Angel M. Melendez, Special Agent-in-Charge of HSI New York, said: “The preservation of one’s culture is a commitment made by whole communities, and has existed since the beginning of time. And the arts and antiquities teams with HSI not only understand that commitment, but live it through their work when building investigations; working in partnership with the Manhattan DA’s office to return these artifacts to their rightful nations. Each of these items have a cultural significance in India and we are proud to be a part of their repatriation to their home country.
In August, the Manhattan District Attorney’s Office’s Antiquities Trafficking Unit seized two statues pursuant to a search warrant and an ongoing joint investigation with partners in international law enforcement into the illicit trade of stolen antiquities.
The first statue, a granite sculpture depicting an iconic representation of the Hindu god Shiva (“Lingodbhava”), dates back to the Chola dynasty and 12th century. It was stolen from Tamil Nadu in the early 2000s and has a current approximate value of $225,000. The second phyllite sculpture depicts the bodhisattva of wisdom (“Majusri”) holding a sword and painted in gold leaf. Dating back to the Pala Period, circa the 12th century, the statue was stolen from a temple in Bihar in the late 1980s and has a current approximate value of $275,000.
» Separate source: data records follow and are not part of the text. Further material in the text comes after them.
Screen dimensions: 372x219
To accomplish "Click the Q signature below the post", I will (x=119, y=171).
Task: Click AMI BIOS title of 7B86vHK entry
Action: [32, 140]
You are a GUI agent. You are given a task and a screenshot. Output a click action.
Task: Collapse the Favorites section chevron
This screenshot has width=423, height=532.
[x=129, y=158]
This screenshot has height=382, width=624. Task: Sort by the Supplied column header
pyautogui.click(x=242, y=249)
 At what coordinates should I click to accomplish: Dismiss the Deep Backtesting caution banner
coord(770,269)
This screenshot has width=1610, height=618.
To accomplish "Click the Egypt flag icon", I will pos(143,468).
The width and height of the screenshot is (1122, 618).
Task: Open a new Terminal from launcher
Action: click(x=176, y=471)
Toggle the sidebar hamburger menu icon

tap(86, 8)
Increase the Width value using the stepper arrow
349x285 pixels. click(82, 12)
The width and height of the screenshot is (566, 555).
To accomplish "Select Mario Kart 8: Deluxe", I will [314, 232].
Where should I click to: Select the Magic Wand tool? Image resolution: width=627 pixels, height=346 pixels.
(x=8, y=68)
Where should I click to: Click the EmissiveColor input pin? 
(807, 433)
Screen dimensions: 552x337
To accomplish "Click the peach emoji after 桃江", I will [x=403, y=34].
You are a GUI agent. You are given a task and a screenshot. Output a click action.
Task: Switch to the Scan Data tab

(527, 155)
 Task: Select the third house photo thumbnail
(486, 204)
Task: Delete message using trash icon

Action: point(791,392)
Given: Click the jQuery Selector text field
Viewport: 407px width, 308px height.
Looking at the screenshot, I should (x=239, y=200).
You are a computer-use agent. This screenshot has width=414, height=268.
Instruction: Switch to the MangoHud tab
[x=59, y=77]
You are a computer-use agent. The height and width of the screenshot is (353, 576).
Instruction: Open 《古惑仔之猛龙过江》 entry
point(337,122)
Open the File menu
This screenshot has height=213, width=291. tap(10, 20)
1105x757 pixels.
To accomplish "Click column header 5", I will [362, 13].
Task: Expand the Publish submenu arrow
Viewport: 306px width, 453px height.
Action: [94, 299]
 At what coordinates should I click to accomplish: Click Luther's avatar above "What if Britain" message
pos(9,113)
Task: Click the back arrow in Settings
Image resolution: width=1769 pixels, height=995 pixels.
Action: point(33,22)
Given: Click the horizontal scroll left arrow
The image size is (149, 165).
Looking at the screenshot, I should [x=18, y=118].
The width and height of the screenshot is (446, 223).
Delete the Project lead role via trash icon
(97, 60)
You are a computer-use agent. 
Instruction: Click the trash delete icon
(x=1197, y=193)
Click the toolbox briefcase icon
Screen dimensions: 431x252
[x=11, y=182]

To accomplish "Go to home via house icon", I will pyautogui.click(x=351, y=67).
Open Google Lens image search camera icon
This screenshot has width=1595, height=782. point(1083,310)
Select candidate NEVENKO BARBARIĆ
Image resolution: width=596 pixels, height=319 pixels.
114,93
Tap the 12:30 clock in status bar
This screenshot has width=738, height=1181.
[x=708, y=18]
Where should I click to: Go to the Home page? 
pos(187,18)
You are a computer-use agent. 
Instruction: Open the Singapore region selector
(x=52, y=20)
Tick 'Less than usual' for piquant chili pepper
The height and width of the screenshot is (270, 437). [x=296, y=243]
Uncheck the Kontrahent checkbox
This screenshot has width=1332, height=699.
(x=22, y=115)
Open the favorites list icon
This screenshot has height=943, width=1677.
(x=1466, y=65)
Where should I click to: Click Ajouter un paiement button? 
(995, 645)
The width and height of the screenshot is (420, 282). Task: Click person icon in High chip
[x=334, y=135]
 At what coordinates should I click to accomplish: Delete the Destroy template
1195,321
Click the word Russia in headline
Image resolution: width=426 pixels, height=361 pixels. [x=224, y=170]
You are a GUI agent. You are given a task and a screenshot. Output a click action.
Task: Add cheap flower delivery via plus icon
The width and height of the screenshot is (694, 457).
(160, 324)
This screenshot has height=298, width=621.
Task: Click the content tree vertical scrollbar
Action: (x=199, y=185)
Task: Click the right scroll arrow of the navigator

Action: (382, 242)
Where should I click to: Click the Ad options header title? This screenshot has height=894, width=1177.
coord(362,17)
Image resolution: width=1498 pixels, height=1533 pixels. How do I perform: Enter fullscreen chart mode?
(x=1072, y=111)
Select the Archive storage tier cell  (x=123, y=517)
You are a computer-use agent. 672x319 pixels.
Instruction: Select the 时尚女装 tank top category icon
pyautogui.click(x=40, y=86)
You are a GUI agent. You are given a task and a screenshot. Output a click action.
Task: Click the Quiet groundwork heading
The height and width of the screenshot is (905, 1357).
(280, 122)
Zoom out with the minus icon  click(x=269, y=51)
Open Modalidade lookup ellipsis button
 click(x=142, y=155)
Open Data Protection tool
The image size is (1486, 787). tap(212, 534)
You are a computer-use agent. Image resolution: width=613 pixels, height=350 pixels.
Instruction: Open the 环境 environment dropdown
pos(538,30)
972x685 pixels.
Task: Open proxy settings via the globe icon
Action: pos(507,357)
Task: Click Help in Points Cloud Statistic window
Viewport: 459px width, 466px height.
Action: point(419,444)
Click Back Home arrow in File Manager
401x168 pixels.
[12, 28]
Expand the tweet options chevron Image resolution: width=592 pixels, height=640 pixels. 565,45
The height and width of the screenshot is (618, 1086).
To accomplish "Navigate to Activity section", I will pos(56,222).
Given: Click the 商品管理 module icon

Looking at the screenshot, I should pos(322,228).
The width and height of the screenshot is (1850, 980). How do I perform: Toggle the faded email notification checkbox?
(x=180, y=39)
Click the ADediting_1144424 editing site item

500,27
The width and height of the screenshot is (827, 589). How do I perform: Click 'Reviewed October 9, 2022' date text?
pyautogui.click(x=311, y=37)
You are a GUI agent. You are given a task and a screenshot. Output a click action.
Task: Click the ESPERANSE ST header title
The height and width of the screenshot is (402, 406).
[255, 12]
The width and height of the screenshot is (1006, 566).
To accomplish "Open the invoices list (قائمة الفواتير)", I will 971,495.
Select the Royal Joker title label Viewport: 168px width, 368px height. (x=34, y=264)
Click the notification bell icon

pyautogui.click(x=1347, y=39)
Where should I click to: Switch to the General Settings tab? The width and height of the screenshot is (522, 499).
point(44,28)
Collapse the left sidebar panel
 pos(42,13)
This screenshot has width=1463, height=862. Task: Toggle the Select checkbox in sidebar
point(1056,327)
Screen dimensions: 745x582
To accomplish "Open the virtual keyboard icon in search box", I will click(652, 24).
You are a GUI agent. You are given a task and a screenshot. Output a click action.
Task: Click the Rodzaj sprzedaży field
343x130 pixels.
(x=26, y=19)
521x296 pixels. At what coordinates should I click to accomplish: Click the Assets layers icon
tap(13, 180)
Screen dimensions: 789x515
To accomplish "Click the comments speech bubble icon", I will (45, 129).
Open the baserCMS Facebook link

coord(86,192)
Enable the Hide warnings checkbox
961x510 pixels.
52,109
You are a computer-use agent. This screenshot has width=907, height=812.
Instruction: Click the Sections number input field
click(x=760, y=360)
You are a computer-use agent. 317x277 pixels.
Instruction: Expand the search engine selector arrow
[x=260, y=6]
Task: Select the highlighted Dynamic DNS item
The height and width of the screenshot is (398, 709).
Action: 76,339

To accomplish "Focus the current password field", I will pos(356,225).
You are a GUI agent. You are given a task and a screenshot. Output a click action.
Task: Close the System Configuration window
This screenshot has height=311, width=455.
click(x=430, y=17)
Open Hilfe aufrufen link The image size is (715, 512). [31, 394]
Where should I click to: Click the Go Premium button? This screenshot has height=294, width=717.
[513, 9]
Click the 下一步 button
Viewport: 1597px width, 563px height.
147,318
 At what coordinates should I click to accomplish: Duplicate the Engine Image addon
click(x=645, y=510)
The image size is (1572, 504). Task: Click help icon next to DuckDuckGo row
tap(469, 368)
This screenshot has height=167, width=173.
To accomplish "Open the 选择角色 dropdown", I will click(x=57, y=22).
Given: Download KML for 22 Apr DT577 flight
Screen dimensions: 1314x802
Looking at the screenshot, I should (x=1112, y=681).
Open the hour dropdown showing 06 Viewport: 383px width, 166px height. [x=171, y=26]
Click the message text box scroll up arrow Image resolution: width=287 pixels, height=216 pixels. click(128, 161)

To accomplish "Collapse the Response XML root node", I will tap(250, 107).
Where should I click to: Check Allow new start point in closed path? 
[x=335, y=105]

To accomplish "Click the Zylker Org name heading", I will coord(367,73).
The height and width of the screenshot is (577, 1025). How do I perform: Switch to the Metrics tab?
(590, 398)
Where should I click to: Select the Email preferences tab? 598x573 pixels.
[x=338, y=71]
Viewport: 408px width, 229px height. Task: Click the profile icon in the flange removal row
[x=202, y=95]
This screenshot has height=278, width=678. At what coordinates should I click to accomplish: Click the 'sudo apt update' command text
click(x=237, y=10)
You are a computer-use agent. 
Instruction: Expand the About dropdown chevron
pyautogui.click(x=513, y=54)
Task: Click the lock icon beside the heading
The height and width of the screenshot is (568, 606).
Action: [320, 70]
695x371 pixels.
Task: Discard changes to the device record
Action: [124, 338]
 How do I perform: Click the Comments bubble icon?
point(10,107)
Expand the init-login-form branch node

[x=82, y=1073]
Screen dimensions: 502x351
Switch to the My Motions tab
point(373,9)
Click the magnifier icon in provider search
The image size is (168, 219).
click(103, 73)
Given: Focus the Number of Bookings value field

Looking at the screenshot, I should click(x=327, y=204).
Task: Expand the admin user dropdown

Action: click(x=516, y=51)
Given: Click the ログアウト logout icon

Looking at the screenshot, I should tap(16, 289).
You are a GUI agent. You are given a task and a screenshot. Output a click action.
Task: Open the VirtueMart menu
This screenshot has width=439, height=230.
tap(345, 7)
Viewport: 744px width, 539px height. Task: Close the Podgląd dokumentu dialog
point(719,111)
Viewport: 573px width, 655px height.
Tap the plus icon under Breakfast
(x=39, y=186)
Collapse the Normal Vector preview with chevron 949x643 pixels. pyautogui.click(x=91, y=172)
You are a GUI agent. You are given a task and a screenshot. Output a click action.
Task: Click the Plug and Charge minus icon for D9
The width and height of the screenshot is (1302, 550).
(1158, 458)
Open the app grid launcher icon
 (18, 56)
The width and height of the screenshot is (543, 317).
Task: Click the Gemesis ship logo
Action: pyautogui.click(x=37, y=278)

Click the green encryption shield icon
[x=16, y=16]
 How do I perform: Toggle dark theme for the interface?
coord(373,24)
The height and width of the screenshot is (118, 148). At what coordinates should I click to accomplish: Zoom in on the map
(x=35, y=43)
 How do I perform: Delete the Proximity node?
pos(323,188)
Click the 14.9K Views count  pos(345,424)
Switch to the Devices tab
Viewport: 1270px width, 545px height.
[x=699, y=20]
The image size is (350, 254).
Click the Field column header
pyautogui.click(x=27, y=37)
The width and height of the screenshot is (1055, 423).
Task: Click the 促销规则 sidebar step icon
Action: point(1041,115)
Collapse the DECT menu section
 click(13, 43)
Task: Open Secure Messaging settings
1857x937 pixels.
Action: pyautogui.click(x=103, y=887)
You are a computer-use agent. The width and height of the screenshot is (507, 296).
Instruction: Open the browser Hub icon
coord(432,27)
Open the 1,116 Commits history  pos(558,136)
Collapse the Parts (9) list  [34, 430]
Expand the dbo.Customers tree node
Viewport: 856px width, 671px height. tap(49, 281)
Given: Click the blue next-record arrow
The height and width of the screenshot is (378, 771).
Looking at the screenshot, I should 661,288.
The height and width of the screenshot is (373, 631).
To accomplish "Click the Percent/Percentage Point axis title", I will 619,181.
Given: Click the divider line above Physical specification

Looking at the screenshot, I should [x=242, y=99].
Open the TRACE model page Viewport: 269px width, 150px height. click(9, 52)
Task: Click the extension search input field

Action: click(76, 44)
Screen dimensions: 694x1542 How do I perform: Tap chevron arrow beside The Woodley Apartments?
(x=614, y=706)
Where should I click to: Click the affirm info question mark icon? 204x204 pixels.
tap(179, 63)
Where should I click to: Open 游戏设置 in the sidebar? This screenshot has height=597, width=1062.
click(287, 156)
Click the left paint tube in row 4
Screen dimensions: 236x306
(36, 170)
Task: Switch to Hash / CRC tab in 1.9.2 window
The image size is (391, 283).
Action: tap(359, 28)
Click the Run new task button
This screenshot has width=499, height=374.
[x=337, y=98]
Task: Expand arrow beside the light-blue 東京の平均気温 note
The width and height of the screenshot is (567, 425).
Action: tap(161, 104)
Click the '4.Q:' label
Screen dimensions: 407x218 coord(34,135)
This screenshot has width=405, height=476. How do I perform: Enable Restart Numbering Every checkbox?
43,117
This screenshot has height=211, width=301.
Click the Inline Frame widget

Both of the items were forfeited once the owners were presented with evidence that the artifacts were previously stolen from India and seized pursuant to judicially authorized warrants.
Antiquities Trafficking Unit
In December 2017, the Manhattan District Attorney’s Office announced the formation of the Antiquities Trafficking Unit, a special unit dedicated to investigating the illegal trade of stolen antiquities. To date, the Manhattan District Attorney’s Office has recovered several thousand stolen antiquities collectively valued at more than $150 million, many of which have been returned to their rightful owners and repatriated to their countries of origin. These items include three marble Lebanese statues; a Roman mosaic excavated from the Ships of Nemi; an Etruscan relic stolen from the site of a historic necropolis known as the “City of the Dead”; a marble sarcophagus fragment; a Buddhist sculpture stolen from an archaeological dig site; and a set of ancient Greek coins, among others.
Assistant District Attorney Matthew Bogdanos, Chief of the Antiquities Trafficking Unit and Senior Trial Counsel, Assistant District Attorney Christopher Hirsch, and Assistant District Attorney Jena Tiernan handled the recovery of the artifacts, with the assistance of Antiquities Trafficking Analysts Mackenzie Priest and Kathleen Walsh.
District Attorney Vance thanked the Consulate General of India in New York and HSI for their assistance with the matter.